┌─ Kutipan Pilihan

Tak Terduga! WTO Kalahkan RI dari Uni Eropa Gara-gara Ini

Rindi Salsabilla Putri, CNBC Indonesia
Sabtu, 04/03/2023 21:10 WIB
Foto: WTO (Photo by FABRICE COFFRINI/AFP via Getty Images)

Jakarta, CNBC Indonesia - Organisasi Perdagangan Dunia, WTO memutuskan mendukung Uni Eropa (UE) terkait gugatan larangan ekspor bijih nikel Indonesia. Staf Khusus Menteri Perdagangan Bidang Perjanjian Perdagangan Internasional, Bara Krishna Hasibuan menjelaskan, belum matangnya industri hilir di Indonesia menjadi dasar WTO memenangkan gugatan UE.

Pemerintah dinilai tidak bisa menjelaskan alasan kebijakan ini diambil untuk mendukung industrialisasi di Indonesia.

"Fasilitas pengolahan nikel itu dikatakan belum kuat. Jadi kalau industrinya sudah kuat itu bisa katanya dilakukan larangan ekspor terhadap komoditas," ungkap Bara kepada CNBC Indonesia dikutip Sabtu (4/3/2023).


"Tetapi kita kan juga pada saat sekarang sudah ada industri yang cukup banyak untuk mengolah nikel tersebut, itu sudah kami jelaskan dan itu tidak diterima. Tapi nggak apa-apa, kan kita sudah memutuskan untuk banding," jelasnya.

Meski demikian, pemerintah telah mempersiapkan argumentasi dalam upaya banding kepada WTO melawan Uni Eropa. Salah satunya adalah memastikan bahwa industri hilir dari produk olahan nikel di dalam negeri sudah kokoh.

└─

## [Tujuan Tugas A]
Menurut artikel tentang larangan ekspor nikel, apa yang menjadi dasar WTO memenangkan gugatan Uni Eropa?
## [Tujuan Tugas B]
Salin tanpa perubahan bagian artikel tentang larangan ekspor nikel, mulai dari kata-kata yang memuat "Tak Terduga! WTO" dan berhenti setelah "dikutip Sabtu (4/3/2023).".
## [Tujuan Tugas C]
Teruskan artikel tentang larangan ekspor nikel dengan menulis lanjutan setelah kalimat terakhirnya.
Item di bawah ini berasal dari sumber yang berbeda.

┌─ Data Mentah

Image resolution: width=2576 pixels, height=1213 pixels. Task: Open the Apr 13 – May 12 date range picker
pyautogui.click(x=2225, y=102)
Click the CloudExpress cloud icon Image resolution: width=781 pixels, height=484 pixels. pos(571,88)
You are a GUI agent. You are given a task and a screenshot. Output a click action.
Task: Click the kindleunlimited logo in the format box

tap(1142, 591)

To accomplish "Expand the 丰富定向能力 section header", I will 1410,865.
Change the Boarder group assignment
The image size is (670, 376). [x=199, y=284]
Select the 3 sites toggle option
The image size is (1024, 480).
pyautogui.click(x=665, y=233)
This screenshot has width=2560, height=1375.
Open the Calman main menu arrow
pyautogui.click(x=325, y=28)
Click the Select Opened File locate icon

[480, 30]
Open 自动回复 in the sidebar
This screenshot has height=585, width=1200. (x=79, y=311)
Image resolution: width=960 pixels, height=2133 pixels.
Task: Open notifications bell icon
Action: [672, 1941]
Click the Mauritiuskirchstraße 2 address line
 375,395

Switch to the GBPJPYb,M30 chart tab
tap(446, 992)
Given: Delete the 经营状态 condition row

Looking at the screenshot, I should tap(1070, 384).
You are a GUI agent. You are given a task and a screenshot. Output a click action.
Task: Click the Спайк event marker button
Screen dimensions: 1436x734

└─

## [Hasil Latihan A]
Belum matangnya industri hilir di Indonesia.

## [Hasil Latihan B]
Tak Terduga! WTO Kalahkan RI dari Uni Eropa Gara-gara Ini

Rindi Salsabilla Putri, CNBC Indonesia
Sabtu, 04/03/2023 21:10 WIB
Foto: WTO (Photo by FABRICE COFFRINI/AFP via Getty Images)

Jakarta, CNBC Indonesia - Organisasi Perdagangan Dunia, WTO memutuskan mendukung Uni Eropa (UE) terkait gugatan larangan ekspor bijih nikel Indonesia. Staf Khusus Menteri Perdagangan Bidang Perjanjian Perdagangan Internasional, Bara Krishna Hasibuan menjelaskan, belum matangnya industri hilir di Indonesia menjadi dasar WTO memenangkan gugatan UE.

Pemerintah dinilai tidak bisa menjelaskan alasan kebijakan ini diambil untuk mendukung industrialisasi di Indonesia.

"Fasilitas pengolahan nikel itu dikatakan belum kuat. Jadi kalau industrinya sudah kuat itu bisa katanya dilakukan larangan ekspor terhadap komoditas," ungkap Bara kepada CNBC Indonesia dikutip Sabtu (4/3/2023).

## [Hasil Latihan C]
"Sekarang ini kita betul-betul ngebut untuk memperkuat industri, terutama yang baterai EV. Nanti diharapkan kalau panel banding terbentuk yang diperkirakan 2024 walaupun itu tidak langsung mendengarkan kasus kita karena kasus kita ini ngantri di urutan 25," ujar Bara.

"Jadi, kalau kasus kita didengar tahun 2025 akhir misalnya, itu industri kita kan sudah kuat, jadi kita cukup yakin kalau argumentasi kita bisa diterima," kata dia.

Bara pun optimistis peluang Indonesia untuk memenangkan upaya banding di WTO cukup besar seiring dengan masifnya pembangunan proyek smelter di dalam negeri. Apalagi saat ini pemerintah juga tengah menggenjot ekosistem kendaraan listrik berbasis baterai.

"Nikel kan diambil dari bumi terus dikirim ke smelter kan untuk diolah. Bijih nikel itu kan bisa memproduksi besi dan bisa untuk baterai EV dua industri ini kan betul-betul kita dorong untuk bergerak lebih cepat," katanya.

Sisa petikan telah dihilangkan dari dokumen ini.